_Data supplied:_
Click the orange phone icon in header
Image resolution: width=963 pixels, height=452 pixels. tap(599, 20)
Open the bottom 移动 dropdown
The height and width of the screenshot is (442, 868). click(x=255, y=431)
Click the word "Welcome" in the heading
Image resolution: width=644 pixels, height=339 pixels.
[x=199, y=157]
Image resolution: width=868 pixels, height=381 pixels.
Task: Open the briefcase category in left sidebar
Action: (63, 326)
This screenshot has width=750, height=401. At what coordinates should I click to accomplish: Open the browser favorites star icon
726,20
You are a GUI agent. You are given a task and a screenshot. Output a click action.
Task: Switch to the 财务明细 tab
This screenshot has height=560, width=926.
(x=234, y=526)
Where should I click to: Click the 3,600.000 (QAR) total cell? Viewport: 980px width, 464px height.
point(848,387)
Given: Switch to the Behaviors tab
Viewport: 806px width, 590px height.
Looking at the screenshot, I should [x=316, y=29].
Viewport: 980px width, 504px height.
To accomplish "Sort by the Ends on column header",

_What needs to be done:_ Copy out all of the material above word for word, with every line unchanged and in the same order.

_Right answer:_
Click the orange phone icon in header
Image resolution: width=963 pixels, height=452 pixels. tap(599, 20)
Open the bottom 移动 dropdown
The height and width of the screenshot is (442, 868). click(x=255, y=431)
Click the word "Welcome" in the heading
Image resolution: width=644 pixels, height=339 pixels.
[x=199, y=157]
Image resolution: width=868 pixels, height=381 pixels.
Task: Open the briefcase category in left sidebar
Action: (63, 326)
This screenshot has width=750, height=401. At what coordinates should I click to accomplish: Open the browser favorites star icon
726,20
You are a GUI agent. You are given a task and a screenshot. Output a click action.
Task: Switch to the 财务明细 tab
This screenshot has height=560, width=926.
(x=234, y=526)
Where should I click to: Click the 3,600.000 (QAR) total cell? Viewport: 980px width, 464px height.
point(848,387)
Given: Switch to the Behaviors tab
Viewport: 806px width, 590px height.
Looking at the screenshot, I should [x=316, y=29].
Viewport: 980px width, 504px height.
To accomplish "Sort by the Ends on column header",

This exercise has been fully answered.